GIVEN TASK » Return every line of the entries below that contains the string "arrow". Matching is case-sensitive.

EXTRACTED RECORDS »

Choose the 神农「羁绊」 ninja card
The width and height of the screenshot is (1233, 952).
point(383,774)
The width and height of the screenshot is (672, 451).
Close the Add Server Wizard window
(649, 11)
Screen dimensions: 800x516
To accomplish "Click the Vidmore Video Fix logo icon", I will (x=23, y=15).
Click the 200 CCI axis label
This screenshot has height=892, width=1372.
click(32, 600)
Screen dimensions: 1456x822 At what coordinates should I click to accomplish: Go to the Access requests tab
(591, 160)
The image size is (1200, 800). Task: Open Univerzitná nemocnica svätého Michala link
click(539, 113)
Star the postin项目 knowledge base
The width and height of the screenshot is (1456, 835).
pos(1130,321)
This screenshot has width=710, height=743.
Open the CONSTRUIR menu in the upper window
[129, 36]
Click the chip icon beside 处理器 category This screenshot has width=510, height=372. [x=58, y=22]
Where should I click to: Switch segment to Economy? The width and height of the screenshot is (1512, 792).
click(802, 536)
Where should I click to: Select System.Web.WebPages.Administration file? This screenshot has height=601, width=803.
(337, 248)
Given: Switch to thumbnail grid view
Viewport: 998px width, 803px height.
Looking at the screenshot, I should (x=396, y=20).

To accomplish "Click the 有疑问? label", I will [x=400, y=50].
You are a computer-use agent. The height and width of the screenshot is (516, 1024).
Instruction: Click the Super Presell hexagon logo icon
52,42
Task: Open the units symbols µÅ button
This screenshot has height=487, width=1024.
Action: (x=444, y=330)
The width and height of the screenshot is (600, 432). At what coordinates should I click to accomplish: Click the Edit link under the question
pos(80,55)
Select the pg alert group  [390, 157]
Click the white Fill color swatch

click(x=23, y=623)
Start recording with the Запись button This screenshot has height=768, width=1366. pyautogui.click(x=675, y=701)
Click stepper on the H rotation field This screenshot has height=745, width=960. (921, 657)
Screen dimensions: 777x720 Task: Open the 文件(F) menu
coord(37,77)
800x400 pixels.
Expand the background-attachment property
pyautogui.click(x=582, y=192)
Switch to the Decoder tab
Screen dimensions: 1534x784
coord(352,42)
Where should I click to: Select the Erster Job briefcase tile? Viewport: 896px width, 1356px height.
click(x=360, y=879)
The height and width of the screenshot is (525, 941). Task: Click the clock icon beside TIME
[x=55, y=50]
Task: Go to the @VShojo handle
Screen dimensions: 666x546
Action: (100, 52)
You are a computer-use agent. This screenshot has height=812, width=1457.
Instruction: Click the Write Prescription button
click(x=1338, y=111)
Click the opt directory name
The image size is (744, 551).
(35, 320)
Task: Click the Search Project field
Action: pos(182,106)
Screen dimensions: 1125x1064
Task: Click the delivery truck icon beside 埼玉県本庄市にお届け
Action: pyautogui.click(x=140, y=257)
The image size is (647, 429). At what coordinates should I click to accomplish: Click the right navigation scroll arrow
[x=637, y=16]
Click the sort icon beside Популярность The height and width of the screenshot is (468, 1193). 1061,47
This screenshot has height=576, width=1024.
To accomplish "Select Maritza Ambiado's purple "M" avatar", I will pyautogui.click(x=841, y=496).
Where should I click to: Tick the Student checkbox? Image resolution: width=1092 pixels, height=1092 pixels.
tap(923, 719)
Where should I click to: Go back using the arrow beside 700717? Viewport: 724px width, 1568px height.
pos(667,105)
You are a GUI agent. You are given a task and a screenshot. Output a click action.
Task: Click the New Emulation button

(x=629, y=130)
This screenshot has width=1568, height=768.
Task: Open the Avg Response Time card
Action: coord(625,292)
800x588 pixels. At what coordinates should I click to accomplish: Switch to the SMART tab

FINISHED ANSWER »
The image size is (647, 429). At what coordinates should I click to accomplish: Click the right navigation scroll arrow
Where should I click to: Go back using the arrow beside 700717? Viewport: 724px width, 1568px height.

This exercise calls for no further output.